■ **Work instructions**
Output each record below exactly. No images go in the copy.

(Available data begins)

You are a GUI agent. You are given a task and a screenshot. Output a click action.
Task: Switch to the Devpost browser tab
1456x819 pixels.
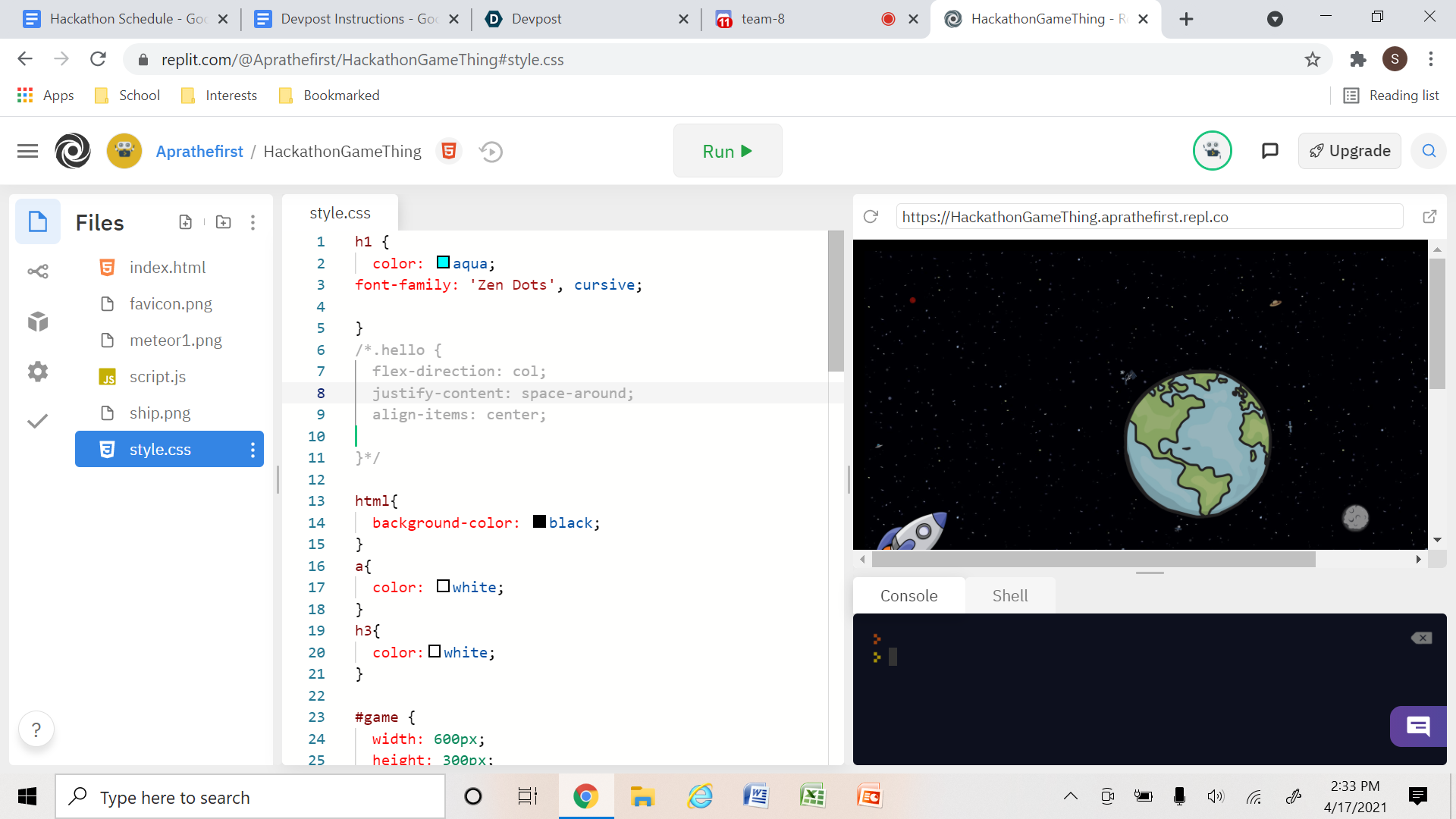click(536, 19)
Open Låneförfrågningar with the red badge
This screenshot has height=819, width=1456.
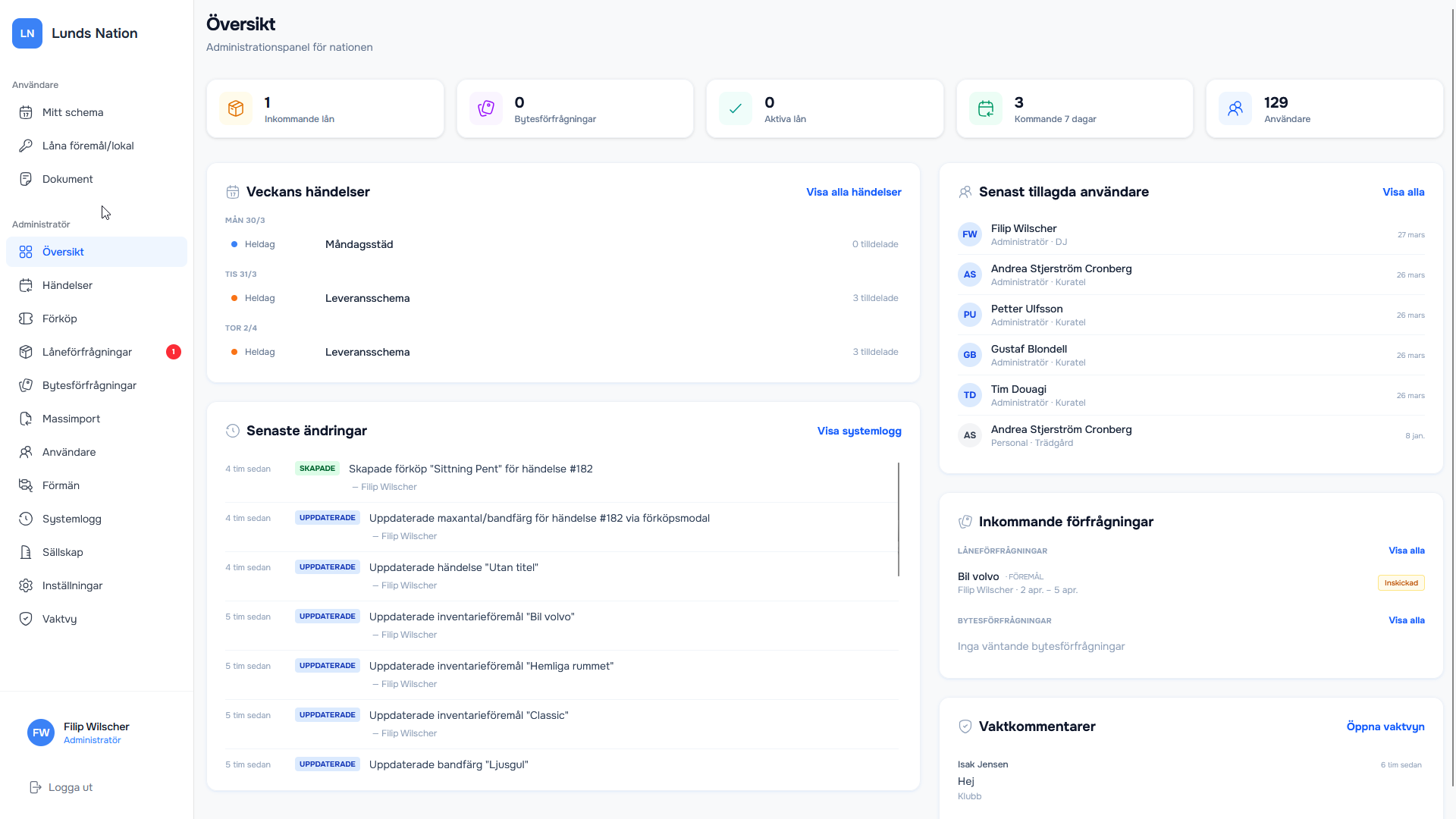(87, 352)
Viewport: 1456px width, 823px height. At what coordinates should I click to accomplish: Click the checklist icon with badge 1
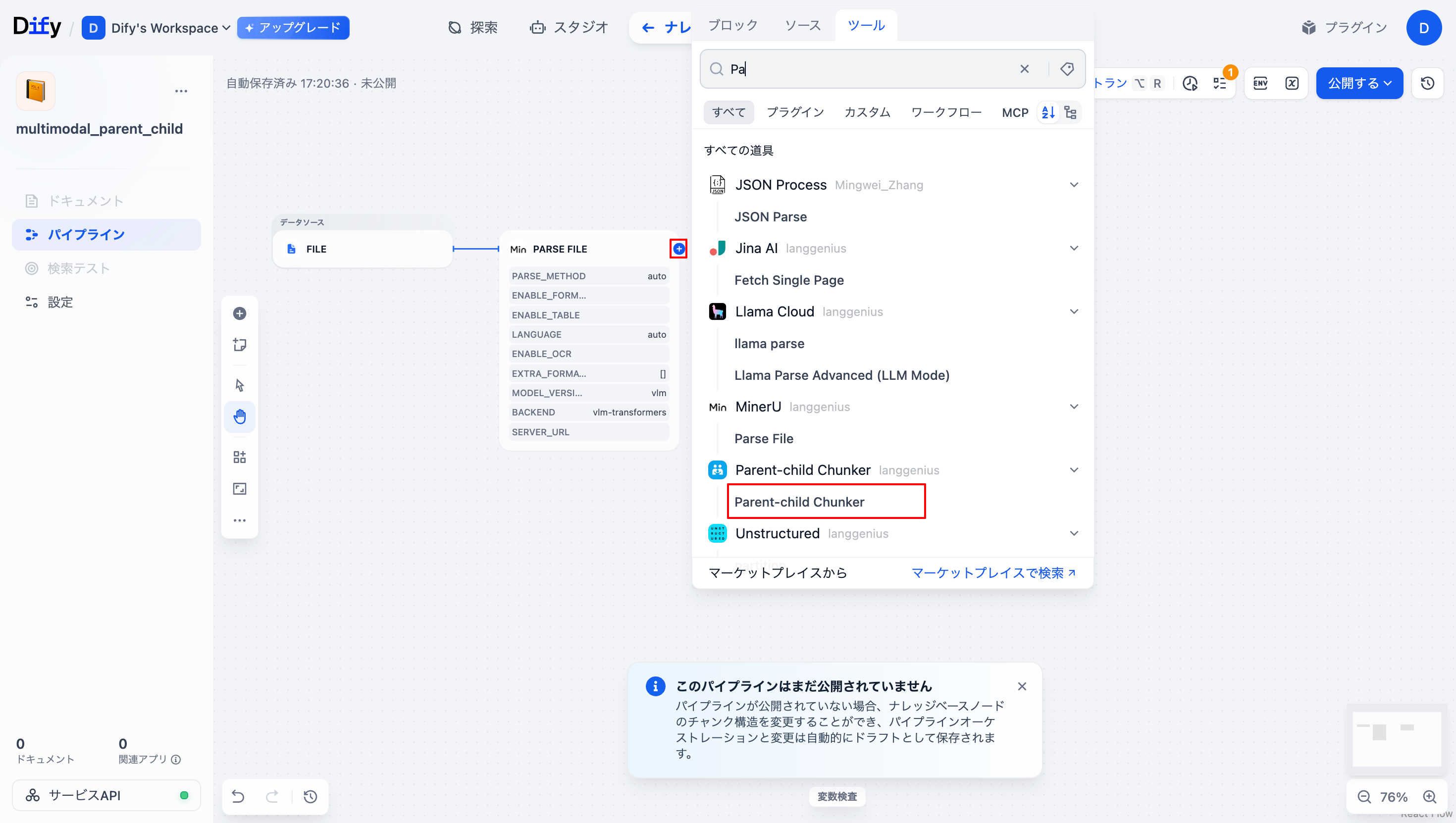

(Available data ends)

■ **Written response**
You are a GUI agent. You are given a task and a screenshot. Output a click action.
Task: Switch to the Devpost browser tab
1456x819 pixels.
click(536, 19)
Open Låneförfrågningar with the red badge
This screenshot has height=819, width=1456.
(87, 352)
Viewport: 1456px width, 823px height. At what coordinates should I click to accomplish: Click the checklist icon with badge 1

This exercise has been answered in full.